This step requires you to download a large database of conserved domains in order to search against
##first download the appropriate conserved domain library (https://pmc.ncbi.nlm.nih.gov/articles/PMC7378889/)
wget ftp://ftp.ncbi.nih.gov/pub/mmdb/cdd/little_endian/Cdd_LE.tar.gz
mkdir Cdd_LE
mv Cdd_LE.tar.gz Cdd_LE
cd Cdd_LE
tar -zxvf Cdd_LE.tar.gz
##also download a library to read the cdd index numbers
wget ftp://ftp.ncbi.nih.gov/pub/mmdb/cdd/cddid.tbl.gz
gunzip cddid.tbl.gz
cd ../
Then use rpstblastn to search against these domains with your representative TLR OR all TLRs found in your assembly dataset
Here we are using the TLR representative for GCA030345115
We also just grab the top 5 for the blast results for looking at the function using the cdd index table (this can definitely be increased if necessary)
sample="GCA030345115"
input="GCA030345115_TLRFinder_output/subtelomeric_repeats/GCA030345115.repeat_rep.fa"

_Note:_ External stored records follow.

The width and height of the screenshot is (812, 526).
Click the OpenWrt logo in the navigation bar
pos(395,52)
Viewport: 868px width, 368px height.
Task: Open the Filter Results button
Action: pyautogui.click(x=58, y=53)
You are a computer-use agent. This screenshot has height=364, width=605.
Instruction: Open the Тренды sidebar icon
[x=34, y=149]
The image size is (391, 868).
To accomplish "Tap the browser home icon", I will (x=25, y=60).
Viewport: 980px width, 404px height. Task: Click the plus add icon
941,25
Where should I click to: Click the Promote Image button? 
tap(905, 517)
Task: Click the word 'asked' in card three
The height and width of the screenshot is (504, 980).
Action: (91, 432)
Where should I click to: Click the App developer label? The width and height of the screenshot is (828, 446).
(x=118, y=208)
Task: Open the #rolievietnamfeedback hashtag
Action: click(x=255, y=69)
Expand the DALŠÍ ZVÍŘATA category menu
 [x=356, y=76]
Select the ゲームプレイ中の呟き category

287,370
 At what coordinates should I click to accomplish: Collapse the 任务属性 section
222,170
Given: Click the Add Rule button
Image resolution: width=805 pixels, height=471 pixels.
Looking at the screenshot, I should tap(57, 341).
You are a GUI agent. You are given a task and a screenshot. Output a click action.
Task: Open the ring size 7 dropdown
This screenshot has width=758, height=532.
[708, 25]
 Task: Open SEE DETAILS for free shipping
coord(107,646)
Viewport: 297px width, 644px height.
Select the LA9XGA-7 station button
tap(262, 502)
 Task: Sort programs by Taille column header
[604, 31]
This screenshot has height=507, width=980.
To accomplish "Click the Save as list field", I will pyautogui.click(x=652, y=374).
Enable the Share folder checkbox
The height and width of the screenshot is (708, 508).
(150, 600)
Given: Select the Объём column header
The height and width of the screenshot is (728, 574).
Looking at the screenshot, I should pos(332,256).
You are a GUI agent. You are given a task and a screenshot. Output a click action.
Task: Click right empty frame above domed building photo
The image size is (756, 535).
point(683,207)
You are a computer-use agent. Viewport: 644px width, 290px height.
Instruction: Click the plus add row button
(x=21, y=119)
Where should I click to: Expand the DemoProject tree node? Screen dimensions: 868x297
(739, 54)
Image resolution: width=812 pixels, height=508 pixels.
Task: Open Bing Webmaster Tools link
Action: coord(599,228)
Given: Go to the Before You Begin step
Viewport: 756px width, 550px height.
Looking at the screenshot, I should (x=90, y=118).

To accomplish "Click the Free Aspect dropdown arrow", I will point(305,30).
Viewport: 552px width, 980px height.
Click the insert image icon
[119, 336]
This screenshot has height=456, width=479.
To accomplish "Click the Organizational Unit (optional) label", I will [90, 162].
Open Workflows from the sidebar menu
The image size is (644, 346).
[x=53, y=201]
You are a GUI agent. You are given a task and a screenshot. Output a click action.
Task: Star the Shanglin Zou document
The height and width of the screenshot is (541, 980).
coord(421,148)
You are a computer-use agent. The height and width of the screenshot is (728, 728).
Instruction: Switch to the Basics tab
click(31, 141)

##alternatively if having used multiple assemblies with -al you could use the combined 'TLRFinder_output/repeat_representatives.fa' file which contains all TLR representatives from assemblies where it was found
tophits="5"
##get the outfmt 6 plus the actual sequence aigned in the query (our repeats)
rpstblastn -query ${input} -db Cdd_LE/Cdd -outfmt "6 qseqid sseqid pident length mismatch gapopen qstart qend sstart send evalue bitscore qseq" > ${sample}.repeat_rep.rpsblast_output.txt
##now take the best 5 hits for each representative
echo "repeat_representative;CDD;domain;title;description" | tr ';' '\t' > ${sample}.repeat_rep.rpsblast_output.besthit_description.tsv
grep '>' ${input} | sed 's/>//g' | while read rep
do
grep "${rep}" ${sample}.repeat_rep.rpsblast_output.txt | head -n${tophits}
done | while read line
do
cdd=$( echo "${line}" | cut -f2 | awk -F "|" '{print $3}' )
cdd2=$( grep ^${cdd} Cdd_LE/cddid.tbl | awk -F "\t" '{print "CDD:"$1"\t"$2"\t"$3"\t"$4}' )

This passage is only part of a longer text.